Ostensibly, the “creative class,” as those demonstrators came to be called, had been outraged by the tearing down of a democratic façade, by Putin’s impudence at returning to the presidency, and by the rigged parliamentary elections that garnered a victory for his United Russia party on December 4.

But the elections were no more rigged than countless others that much of this same creative class had ignored in the past. When it immediately became clear that no amount of authorized mass protests would force the Kremlin to hold another election, they turned their attention squarely on the ruler himself. Whatever their new leaders were saying from the stage, the protest movement shared one common denominator with the pro-Kremlin activists that they called “triumphant thugs:” it was all about Putin.
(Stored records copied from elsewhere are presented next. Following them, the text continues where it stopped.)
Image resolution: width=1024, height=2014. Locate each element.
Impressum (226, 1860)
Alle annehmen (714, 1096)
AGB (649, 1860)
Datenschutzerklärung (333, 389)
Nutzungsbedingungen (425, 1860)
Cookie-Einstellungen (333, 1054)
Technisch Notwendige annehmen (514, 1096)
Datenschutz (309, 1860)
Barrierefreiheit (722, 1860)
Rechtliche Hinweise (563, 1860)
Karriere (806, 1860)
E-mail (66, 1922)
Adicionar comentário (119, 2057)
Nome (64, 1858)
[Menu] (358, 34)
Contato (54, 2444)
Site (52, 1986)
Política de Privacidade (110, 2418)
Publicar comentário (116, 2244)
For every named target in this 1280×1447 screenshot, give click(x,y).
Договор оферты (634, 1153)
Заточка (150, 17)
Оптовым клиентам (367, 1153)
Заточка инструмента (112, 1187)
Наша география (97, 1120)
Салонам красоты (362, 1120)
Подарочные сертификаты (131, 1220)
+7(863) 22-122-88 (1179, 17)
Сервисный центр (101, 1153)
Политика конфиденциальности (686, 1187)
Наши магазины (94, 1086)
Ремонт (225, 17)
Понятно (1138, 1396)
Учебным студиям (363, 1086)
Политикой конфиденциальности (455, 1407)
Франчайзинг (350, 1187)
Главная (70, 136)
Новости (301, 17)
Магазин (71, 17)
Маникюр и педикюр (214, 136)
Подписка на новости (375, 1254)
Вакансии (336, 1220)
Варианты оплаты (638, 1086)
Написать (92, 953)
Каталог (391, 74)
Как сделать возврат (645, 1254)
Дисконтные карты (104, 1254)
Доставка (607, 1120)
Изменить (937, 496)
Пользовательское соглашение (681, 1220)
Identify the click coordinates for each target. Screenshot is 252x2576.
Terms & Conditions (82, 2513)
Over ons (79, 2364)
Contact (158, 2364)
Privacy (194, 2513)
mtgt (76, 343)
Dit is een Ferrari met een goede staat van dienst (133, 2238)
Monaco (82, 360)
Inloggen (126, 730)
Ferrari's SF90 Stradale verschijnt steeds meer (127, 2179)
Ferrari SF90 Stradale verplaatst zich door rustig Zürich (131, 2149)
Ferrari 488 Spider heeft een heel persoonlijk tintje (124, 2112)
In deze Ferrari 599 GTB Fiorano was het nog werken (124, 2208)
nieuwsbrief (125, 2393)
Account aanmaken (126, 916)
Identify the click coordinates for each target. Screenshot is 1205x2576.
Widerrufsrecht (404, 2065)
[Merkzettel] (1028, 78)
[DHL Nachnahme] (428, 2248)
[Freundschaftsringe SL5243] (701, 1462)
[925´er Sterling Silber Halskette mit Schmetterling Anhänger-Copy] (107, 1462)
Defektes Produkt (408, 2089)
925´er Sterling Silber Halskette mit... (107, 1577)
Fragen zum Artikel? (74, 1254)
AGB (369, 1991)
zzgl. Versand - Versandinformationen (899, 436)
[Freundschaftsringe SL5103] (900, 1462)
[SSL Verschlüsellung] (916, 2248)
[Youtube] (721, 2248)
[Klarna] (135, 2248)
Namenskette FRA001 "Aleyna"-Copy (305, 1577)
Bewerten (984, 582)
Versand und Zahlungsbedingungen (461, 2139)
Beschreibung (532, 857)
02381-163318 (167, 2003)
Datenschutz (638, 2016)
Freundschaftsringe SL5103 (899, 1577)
On the face of it, the demographics of the protesters couldn’t have differed more from the clientele that Putin was used to negotiating with. Entrepreneurs, office managers, IT specialists, students, artists, mathematicians, PR specialists, advertisers – and possibly their parents – these were the people who rarely went to the state for anything. Many of them relied on private medicine, studied abroad, sent their children to private kindergartens and tried to stay clear of the police, unless it was to pay an unavoidable bribe to a traffic cop. They got their information over the internet, not on national television, which they despised. Each month, the money they paid in taxes amounted to the salary of a provincial teacher, doctor, or police officer. They formed co-operatives to ensure that they, and not the corrupt municipal authorities, decided how their apartment buildings were managed; outside Moscow, these first true homeowners formed land co-operatives in places where Soviet summer homes, or dachas, once stood. When they needed gas infrastructure, they had the clout and the money to work with local officials and get the job done.